Text block: Begin

The work to erect the new pole and nest platform will take place in early to mid March, to be concluded before the osprey return from their southern migration. The Memorial Field ospreys consistently arrive in the first week of April each spring. If all goes well the cam will be back online for their arrival; if trenching in the new conduit takes a bit longer, we’ll be able to finish connecting up the camera from the ground without disturbing the new nest platform.
Kudos to city officials for taking all this extra effort for the osprey nest and the web cam.
Ospreys have a high fidelity to their nesting location, and return to the same nest year after year. With this move there is no guarantee they’ll use the nesting platform in its new location.
But we’ll do our best to make a very inviting home for the ospreys to return to – and we will keep our fingers crossed, that the osprey get back safely from their long migration and take back up in the new location. Stay tuned!
It’s been an eye-opening season! (Screen capture by Cindi Collins Johnson)

Text block: End

- _Questions on the material_
(a) Write out the part of the osprey nest passage starting with "Ospreys have a" and going on through "location. Stay tuned!".
(b) For each statement, say yes or no to whether the osprey nest passage agrees with it, and quote the words that decide it. (i) The Memorial Field ospreys usually arrive in the first week of April. (ii) The ospreys are sure to use the nesting platform in its new location. (iii) The new pole and nest platform are to be put up in early to mid March.
(c) Rewrite the paragraph of the osprey nest passage that begins "The work to erect the new pole" as a short list, keeping its main facts.
The records have nothing to do with the osprey nest passage.

Listed entries: Begin

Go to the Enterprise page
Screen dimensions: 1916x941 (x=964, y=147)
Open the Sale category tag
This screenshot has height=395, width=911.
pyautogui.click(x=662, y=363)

Listed entries: End

- _Expected responses_
(a)
Ospreys have a high fidelity to their nesting location, and return to the same nest year after year. With this move there is no guarantee they’ll use the nesting platform in its new location.
But we’ll do our best to make a very inviting home for the ospreys to return to – and we will keep our fingers crossed, that the osprey get back safely from their long migration and take back up in the new location. Stay tuned!

(b)
(i) Yes: "The Memorial Field ospreys consistently arrive in the first week of April each spring."
(ii) No: "With this move there is no guarantee they’ll use the nesting platform in its new location."
(iii) Yes: "The work to erect the new pole and nest platform will take place in early to mid March"

(c)
- The new pole and nest platform will be put up in early to mid March, before the ospreys return from their southern migration.
- The Memorial Field ospreys consistently arrive in the first week of April.
- If all goes well, the cam will be back online when they arrive.
- If trenching in the new conduit takes longer, the camera can be connected from the ground without disturbing the new nest platform.